__WHAT NEEDS TO BE DONE__
Up to and including the line with "Task: Open the Visit the Monster Store link", please reproduce the lines below exactly, beginning with the first.
-- DATA PROVIDED follows --
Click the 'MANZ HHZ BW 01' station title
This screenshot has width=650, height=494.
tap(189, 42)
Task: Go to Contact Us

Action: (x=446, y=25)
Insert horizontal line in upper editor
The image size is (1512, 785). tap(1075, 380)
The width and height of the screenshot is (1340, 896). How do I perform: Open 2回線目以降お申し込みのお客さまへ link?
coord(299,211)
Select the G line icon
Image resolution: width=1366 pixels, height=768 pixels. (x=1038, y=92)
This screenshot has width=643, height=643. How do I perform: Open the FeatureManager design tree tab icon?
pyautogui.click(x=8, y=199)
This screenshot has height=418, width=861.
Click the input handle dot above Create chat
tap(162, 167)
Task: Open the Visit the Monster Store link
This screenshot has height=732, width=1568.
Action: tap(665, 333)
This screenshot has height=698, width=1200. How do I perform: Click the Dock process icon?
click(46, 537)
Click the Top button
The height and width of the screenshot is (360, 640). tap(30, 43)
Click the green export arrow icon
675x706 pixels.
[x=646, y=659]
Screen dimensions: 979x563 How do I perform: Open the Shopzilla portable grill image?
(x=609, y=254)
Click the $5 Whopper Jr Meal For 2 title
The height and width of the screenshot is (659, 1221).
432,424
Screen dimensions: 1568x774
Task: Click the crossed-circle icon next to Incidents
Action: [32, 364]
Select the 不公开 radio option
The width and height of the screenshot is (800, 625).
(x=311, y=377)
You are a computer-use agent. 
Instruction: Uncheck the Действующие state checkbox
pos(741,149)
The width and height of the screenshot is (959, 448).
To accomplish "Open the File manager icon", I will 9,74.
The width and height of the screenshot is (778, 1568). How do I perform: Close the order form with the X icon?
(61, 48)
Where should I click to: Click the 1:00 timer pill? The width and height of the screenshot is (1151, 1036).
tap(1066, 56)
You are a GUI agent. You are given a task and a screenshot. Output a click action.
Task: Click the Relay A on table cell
-- DATA PROVIDED concluded --
__EXERCISE RESPONSE__
Click the 'MANZ HHZ BW 01' station title
This screenshot has width=650, height=494.
tap(189, 42)
Task: Go to Contact Us

Action: (x=446, y=25)
Insert horizontal line in upper editor
The image size is (1512, 785). tap(1075, 380)
The width and height of the screenshot is (1340, 896). How do I perform: Open 2回線目以降お申し込みのお客さまへ link?
coord(299,211)
Select the G line icon
Image resolution: width=1366 pixels, height=768 pixels. (x=1038, y=92)
This screenshot has width=643, height=643. How do I perform: Open the FeatureManager design tree tab icon?
pyautogui.click(x=8, y=199)
This screenshot has height=418, width=861.
Click the input handle dot above Create chat
tap(162, 167)
Task: Open the Visit the Monster Store link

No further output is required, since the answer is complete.